Я велел ей тогда помалкивать да домой идти. Но она только головой покачала: «Нет, не могу я домой идти, брат обязательно убьет». Оставил я ее тогда в ангаре, а сам пошел платье какое-нибудь принести, свое-то она все в масле замазала. А когда вернулся, ее уже не было, даже запах испарился…
– И это все?
– Не совсем. Я тогда никому ничего не рассказал, даже полиции. Девчонка убежала, засмеют ведь меня, скажут – выдумываю черт-те что. Но спустя примерно полгода пришел ко мне мужчина, денег принес и велел, чтобы я об этой истории помалкивал.
– А что за мужчина, он представился?
Ренальдо покачал головой.
– Нет, но я все равно узнал, как его зовут. У него…

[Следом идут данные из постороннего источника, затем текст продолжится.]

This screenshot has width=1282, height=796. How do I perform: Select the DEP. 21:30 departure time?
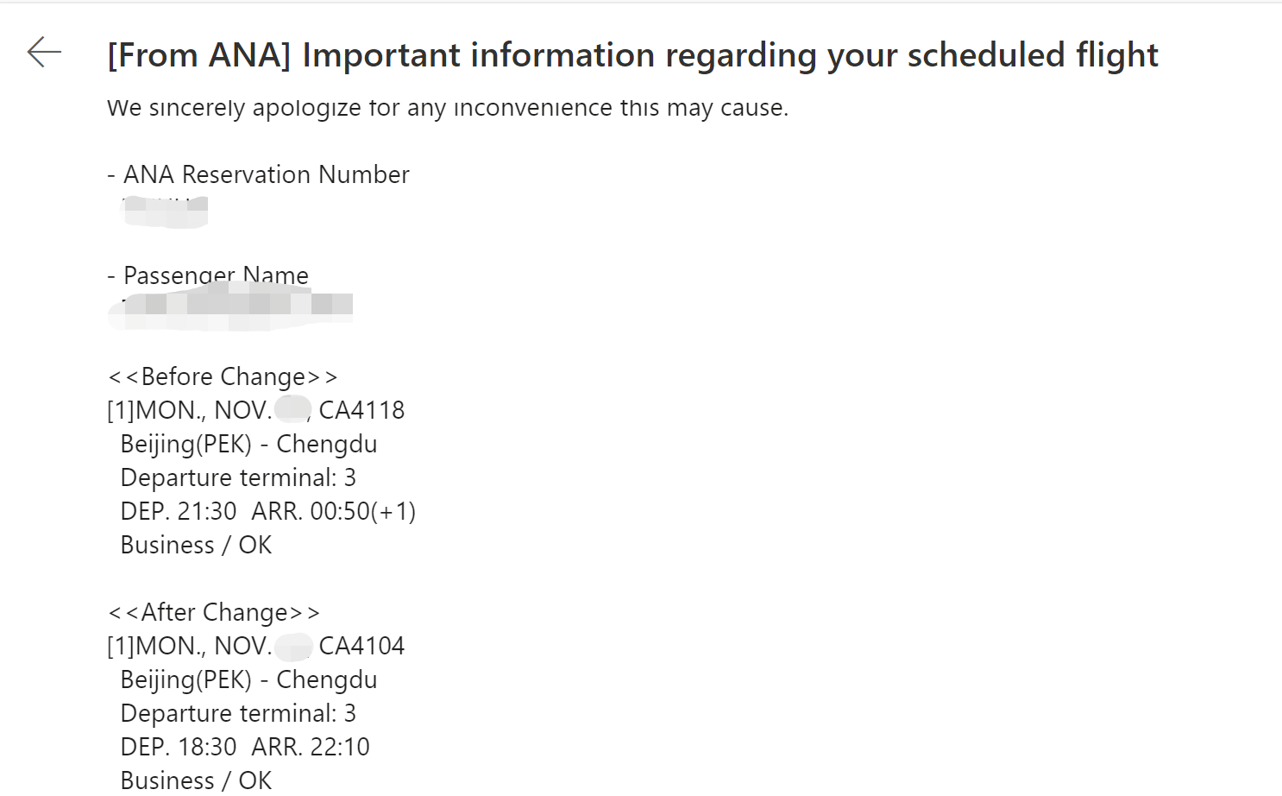pos(179,511)
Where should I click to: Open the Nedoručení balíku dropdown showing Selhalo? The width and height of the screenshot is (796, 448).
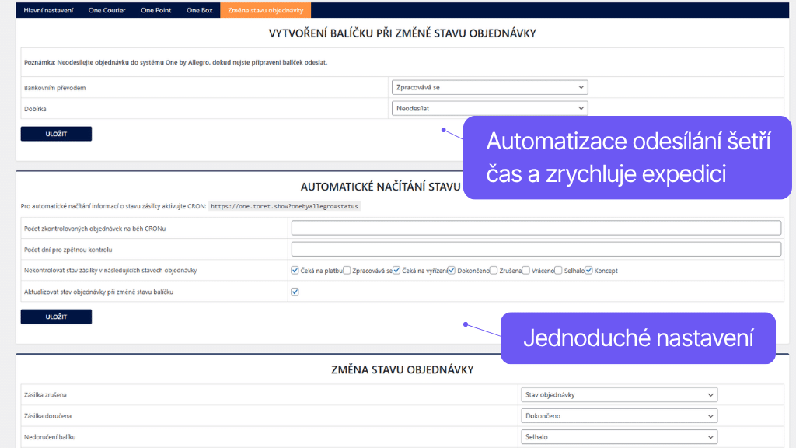(x=618, y=436)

Не успев закончить фразу, он как-то странно выпучил глаза, открыл рот и упал лицом вниз. Я ничего не поняла, только ощутила, как горячий ремень хлестнул меня по голове. Все быстро завертелось, а потом кто-то выключил свет.
ГЛАВА 11
Я проснулась оттого, что какой-то шутник щекотал мне нос соломинкой. Открыла глаза и через секунду поняла, что это не соломинка, а прозрачная трубка, прикрепленная к носу. Я лежала в кровати, и к моему телу с разных сторон были подведены какие-то шланги. Вокруг кровати висели стеклянные бутылки. Между штативами стоял стул, на нем, скрючившись, спала моя невестка в белом халате.
– Оля, – позвала я ее, – Оля!
Девушка подскочила от неожиданности, потом посмотрела на меня и выбежала в коридор. Я ошиблась, это была не Оля. Через секунду в палату вплыла женщина-бегемот.
– Милочка, – загудела она уютным басом, – милочка, посчитайте-ка нам до десяти!
Я уверила ее, что помню не только устный счет, но и то, как меня зовут и где я живу. Единственно, чего я не понимала, это как я сюда попала и почему.